View the commit – Load Tests
Analyzing the Results
The load test runner in Visual Studio gives some nice looking graphs and summary information for each test run.
Load Test Graph Summary
There is more information that we really need here. We are specifically interested in comparing the CPU usage, memory usage and request response time for grid actions for each run. Another important number to look at is the total number of of tests run. Given the options we selected, we should expect each load test to execute somewhere around 670 tests. This number will vary a little because some of the individual tests will be in-process when the 5 minute load test ends. Those in process tests will not be included in the number of tests. If the total number of tests starts to fall, this is an indication that BugTracker is not able to keep up with the simulated load of the load test.

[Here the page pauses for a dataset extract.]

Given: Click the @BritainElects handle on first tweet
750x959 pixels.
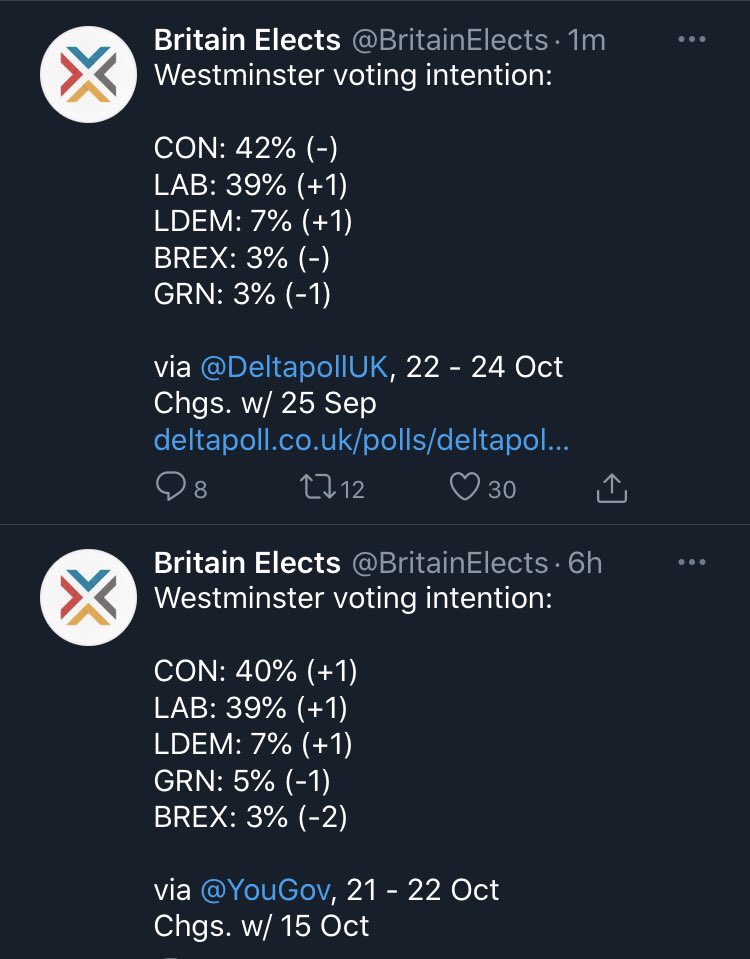Looking at the screenshot, I should click(449, 40).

Here is a summary of the results for the overall load test:
Overall load test results
These results show that the new grid performs much better than the old grid in terms of response time, CPU usage and memory usage. The difference are more dramatic as the number of bugs in the database increases. This is largely due to the fact that the old grid stores the results of every bug query in session state. You can tell from the memory usage chart that the memory footprint of Bug Tracker with the old grid is a function of the number of active users and the number of bugs in the database. This is a stark contrast with the memory footprint of Bug Tracker with the new grid, which is a constant 100MB regardless of the number of active users or bugs in the database. What this means for the old grid is that both memory and CPU become a limiting factor in terms of how many active users the application can handle. We can see this by looking at the detailed results over the 5 minutes test run with 10,000 bugs.
Old Grid with 10,000 Bugs
We can see that as the number of active users increases, the amount of available memory on the machine decreases due to the bugs being stored in session state. Eventually, the web server is using nearly 100% of the CPU retrieving and manipulating the data that is stored in memory. As a result, the average page request time starts to go up and the users start to see a significant delay when performing grid actions. On average, a grid action takes just under 2 seconds to process. During the 5 minute test, only 470 of the expect 670 tests are completed.

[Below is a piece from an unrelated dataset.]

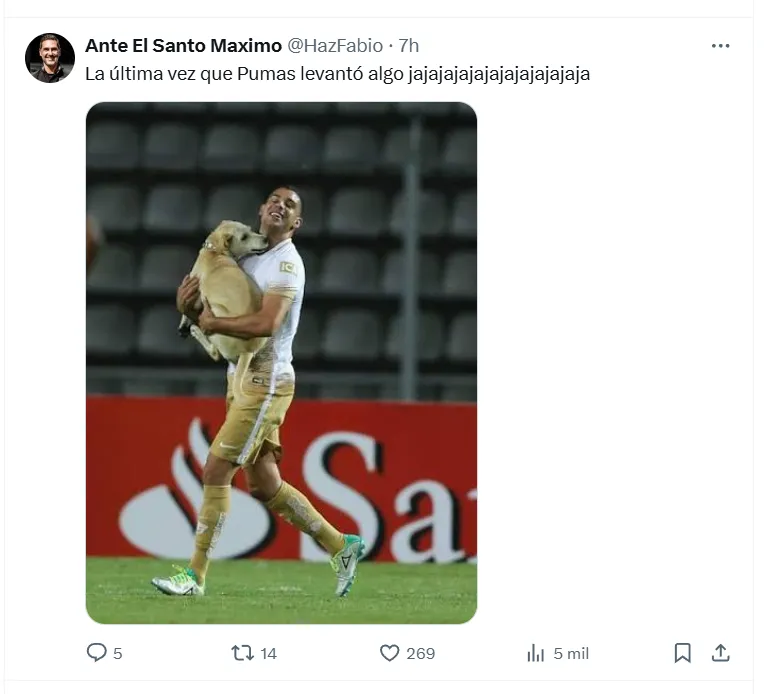The image size is (772, 694).
Task: Open the author's profile picture
Action: 50,58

By comparison, the new grid performs well with 10,000 bugs in the database. The CPU usage does increase as the number of users increase, but the utilization never reaches a critical level. Memory usages is constant. Overall, the users likely do not notice a difference as grid actions are processed on average in 71ms. As a general rule of thumb, users will perceive any action that takes les than 100ms as instantaneous. Over the 5 minute test, all 670 tests are completed.
New Grid with 10,000 Bugs
When testing with 100,000 bugs, the old grid is only able to complete 17 tests. The web server process is immediately using 100% of the CPU and all available memory is used. The average response time to process grid actions is over 15 seconds. In this scenario, the new grid also starts to reach a limit. Memory usage is constant, but CPU usages eventually starts to approach 100%. A total of 271 tests are completed with the average response time to process grid actions of 3.7 seconds. It is interesting to compare the CPU usage between the old grid and the new grid in the 100,000 bug scenario. With the old grid, the Web Server was using 100% of the CPU. In the new grid, the Web Server was using 50% while SQL Server was using the other 50%. This means that for the new grid, we could potentially increase throughput by moving the database server to a different machine. With the old grid, our only option is to get a faster server.